Top of Data to process

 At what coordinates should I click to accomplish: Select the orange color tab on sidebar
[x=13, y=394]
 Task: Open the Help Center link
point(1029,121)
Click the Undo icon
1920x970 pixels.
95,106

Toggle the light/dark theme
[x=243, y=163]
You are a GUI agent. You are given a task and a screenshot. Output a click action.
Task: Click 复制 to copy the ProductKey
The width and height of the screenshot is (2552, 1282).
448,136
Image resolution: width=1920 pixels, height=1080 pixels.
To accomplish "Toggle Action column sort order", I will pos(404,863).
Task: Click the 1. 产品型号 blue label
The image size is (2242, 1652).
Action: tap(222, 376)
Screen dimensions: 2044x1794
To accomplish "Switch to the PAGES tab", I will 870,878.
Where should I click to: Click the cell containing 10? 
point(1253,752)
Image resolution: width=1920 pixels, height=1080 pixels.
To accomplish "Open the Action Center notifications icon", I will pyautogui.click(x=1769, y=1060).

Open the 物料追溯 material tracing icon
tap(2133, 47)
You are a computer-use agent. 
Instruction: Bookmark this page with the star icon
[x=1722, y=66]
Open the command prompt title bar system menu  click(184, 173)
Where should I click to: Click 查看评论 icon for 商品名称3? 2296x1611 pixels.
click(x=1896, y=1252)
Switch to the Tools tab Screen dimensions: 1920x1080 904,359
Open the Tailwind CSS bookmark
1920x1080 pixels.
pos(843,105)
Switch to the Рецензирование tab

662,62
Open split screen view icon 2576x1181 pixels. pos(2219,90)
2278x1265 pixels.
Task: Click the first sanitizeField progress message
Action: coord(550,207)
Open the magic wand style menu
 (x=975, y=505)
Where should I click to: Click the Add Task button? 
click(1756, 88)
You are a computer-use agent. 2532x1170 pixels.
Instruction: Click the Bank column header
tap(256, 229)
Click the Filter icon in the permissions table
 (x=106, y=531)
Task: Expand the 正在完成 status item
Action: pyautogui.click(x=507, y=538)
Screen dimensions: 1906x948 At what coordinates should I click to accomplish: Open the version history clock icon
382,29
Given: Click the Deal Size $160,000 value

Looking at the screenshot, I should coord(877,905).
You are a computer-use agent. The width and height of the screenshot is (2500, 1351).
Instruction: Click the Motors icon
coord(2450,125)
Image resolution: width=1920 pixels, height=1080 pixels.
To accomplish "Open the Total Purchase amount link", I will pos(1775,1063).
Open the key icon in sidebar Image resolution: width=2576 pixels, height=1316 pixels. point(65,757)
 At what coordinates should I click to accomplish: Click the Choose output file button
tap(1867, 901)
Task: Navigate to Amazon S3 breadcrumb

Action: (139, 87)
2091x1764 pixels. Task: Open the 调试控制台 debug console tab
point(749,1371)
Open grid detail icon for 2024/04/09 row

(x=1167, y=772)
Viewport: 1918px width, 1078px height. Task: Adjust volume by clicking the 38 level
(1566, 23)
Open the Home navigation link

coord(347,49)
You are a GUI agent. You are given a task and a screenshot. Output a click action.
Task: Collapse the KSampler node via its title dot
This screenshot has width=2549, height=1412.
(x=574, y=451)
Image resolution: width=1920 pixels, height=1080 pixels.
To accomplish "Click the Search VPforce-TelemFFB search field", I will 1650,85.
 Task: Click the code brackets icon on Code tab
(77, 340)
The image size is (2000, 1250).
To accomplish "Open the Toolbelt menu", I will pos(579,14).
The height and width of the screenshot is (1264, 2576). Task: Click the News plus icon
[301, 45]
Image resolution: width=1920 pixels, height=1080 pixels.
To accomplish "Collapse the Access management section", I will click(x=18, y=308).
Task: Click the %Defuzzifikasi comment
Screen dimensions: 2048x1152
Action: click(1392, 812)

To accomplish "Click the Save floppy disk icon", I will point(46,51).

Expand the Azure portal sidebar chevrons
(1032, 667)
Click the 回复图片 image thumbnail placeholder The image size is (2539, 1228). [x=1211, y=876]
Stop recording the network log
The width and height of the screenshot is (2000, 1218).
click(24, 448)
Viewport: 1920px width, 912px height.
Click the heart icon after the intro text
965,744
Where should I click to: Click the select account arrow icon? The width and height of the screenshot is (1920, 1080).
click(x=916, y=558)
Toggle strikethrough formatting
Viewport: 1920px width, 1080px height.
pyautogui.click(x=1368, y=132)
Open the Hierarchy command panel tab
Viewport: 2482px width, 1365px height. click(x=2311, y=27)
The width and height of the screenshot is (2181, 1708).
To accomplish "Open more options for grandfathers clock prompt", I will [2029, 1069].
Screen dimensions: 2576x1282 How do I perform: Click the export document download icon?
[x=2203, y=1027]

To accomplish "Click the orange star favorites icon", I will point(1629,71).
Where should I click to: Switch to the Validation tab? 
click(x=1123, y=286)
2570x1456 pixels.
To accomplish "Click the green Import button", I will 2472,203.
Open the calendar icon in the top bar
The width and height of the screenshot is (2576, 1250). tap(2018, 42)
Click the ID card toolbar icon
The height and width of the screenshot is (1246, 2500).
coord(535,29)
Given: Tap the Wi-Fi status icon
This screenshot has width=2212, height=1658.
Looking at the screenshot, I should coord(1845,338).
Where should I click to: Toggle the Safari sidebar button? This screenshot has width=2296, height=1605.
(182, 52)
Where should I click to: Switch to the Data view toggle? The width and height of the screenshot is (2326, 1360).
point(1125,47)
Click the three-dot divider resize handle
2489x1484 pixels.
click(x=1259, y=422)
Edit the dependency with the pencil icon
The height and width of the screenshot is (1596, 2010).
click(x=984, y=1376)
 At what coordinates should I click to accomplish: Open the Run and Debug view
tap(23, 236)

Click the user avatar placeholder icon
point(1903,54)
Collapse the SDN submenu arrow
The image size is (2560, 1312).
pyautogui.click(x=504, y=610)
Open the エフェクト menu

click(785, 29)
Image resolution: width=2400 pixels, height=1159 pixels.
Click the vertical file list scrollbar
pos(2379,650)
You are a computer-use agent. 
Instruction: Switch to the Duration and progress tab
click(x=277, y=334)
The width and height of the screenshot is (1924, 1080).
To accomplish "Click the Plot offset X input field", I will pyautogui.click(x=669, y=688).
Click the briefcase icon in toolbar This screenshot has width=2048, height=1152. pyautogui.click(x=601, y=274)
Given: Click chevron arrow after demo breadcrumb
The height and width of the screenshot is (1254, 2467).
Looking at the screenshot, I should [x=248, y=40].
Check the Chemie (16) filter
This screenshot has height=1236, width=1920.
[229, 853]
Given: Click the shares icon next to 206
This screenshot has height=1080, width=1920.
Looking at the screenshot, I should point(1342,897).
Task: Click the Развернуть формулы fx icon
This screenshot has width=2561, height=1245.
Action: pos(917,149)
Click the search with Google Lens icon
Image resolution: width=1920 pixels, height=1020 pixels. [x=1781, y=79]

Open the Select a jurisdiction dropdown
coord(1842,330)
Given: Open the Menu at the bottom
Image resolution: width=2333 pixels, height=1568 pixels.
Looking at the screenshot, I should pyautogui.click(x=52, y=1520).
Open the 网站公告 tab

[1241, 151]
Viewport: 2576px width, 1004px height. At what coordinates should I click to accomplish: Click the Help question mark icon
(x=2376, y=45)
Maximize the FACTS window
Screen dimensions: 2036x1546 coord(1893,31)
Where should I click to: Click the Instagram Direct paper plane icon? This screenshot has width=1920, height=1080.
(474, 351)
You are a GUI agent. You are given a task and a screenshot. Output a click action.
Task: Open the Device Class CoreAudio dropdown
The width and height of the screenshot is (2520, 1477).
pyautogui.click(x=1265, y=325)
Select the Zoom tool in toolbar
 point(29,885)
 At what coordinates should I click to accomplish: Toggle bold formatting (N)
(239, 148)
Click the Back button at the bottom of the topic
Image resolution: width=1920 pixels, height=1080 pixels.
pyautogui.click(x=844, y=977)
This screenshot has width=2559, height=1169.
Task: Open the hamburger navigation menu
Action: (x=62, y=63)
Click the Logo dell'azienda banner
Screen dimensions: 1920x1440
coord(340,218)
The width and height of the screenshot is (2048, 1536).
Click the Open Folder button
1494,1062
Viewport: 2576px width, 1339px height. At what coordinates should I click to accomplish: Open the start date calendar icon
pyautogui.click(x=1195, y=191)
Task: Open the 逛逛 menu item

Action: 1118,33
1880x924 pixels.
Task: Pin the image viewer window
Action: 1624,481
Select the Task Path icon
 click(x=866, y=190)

Bottom of Data to process

**Problem:** In the data above, retype exactly and only the lines between the one holding "The image size is (2560, 1312)." and the one holding "Check the Chemie (16) filter", inclusive.

**Answer to the problem:**
The image size is (2560, 1312).
pyautogui.click(x=504, y=610)
Open the エフェクト menu

click(785, 29)
Image resolution: width=2400 pixels, height=1159 pixels.
Click the vertical file list scrollbar
pos(2379,650)
You are a computer-use agent. 
Instruction: Switch to the Duration and progress tab
click(x=277, y=334)
The width and height of the screenshot is (1924, 1080).
To accomplish "Click the Plot offset X input field", I will pyautogui.click(x=669, y=688).
Click the briefcase icon in toolbar This screenshot has width=2048, height=1152. pyautogui.click(x=601, y=274)
Given: Click chevron arrow after demo breadcrumb
The height and width of the screenshot is (1254, 2467).
Looking at the screenshot, I should [x=248, y=40].
Check the Chemie (16) filter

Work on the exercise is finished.